Action item: From the records below, copy each line in which the string "Expand" occurs.

======== Extracted data

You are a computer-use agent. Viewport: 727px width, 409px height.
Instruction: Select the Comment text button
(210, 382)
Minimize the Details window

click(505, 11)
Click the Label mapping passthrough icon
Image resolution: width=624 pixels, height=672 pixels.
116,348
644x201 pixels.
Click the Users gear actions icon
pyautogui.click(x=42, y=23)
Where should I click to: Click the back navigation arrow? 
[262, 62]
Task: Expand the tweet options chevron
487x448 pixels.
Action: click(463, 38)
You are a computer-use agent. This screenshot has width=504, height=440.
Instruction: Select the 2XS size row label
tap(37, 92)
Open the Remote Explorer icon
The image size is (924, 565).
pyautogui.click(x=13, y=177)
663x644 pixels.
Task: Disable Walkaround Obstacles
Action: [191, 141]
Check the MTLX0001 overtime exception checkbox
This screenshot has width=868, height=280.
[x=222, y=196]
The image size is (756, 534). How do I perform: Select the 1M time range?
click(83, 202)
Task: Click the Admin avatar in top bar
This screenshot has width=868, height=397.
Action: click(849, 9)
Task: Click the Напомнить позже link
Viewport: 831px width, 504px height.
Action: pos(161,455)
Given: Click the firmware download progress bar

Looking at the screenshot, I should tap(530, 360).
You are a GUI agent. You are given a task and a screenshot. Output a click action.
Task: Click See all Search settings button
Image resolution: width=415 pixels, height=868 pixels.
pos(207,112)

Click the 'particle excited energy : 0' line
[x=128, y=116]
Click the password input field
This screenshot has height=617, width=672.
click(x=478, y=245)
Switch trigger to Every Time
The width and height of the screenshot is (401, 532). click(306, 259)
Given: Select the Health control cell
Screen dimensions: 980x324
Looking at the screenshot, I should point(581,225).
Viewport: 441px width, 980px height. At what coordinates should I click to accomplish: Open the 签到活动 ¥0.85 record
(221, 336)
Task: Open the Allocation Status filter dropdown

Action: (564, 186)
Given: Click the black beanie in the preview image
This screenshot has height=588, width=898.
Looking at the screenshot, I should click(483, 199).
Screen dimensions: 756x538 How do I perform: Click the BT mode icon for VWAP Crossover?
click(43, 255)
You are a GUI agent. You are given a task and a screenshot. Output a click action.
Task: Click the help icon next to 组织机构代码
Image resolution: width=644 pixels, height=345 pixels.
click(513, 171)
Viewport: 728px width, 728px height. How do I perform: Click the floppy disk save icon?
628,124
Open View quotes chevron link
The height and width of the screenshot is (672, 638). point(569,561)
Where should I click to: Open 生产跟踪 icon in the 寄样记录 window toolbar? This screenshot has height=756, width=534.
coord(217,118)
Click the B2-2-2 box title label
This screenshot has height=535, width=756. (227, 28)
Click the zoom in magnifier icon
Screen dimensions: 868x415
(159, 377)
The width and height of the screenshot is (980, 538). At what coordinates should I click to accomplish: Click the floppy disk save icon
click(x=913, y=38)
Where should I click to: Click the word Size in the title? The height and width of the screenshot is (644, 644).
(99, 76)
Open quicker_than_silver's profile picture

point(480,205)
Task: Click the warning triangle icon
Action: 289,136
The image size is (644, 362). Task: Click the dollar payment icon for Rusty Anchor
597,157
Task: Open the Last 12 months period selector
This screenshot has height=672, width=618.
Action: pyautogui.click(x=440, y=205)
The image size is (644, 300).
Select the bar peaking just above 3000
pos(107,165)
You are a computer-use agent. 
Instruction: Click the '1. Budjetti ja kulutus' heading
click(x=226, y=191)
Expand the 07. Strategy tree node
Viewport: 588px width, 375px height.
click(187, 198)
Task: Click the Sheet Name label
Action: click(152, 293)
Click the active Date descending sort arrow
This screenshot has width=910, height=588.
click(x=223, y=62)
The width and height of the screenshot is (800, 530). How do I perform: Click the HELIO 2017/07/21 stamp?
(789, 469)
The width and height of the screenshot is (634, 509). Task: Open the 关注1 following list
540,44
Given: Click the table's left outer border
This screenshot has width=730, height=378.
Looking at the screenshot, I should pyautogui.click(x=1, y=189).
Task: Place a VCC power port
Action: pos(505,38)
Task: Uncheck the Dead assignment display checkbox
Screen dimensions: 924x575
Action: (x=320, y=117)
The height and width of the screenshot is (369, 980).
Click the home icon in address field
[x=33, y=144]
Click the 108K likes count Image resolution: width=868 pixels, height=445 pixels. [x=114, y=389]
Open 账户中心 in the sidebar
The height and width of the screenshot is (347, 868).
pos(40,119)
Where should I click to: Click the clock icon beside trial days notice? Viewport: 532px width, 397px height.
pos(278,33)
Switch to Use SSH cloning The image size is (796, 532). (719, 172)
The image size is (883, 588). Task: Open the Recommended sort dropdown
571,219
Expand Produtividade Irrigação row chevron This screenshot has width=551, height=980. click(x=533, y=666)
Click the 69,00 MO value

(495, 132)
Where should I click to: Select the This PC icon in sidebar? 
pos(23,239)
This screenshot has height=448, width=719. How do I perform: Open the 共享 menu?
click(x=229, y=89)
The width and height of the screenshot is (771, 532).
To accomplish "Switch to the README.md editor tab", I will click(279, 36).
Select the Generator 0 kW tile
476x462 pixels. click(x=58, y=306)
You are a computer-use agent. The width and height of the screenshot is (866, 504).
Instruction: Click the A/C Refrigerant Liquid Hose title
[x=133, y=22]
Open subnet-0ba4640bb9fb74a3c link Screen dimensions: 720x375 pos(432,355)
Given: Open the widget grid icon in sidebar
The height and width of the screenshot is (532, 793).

================

Exercise answer:
Task: Expand the tweet options chevron
Expand the 07. Strategy tree node
Expand Produtividade Irrigação row chevron This screenshot has width=551, height=980. click(x=533, y=666)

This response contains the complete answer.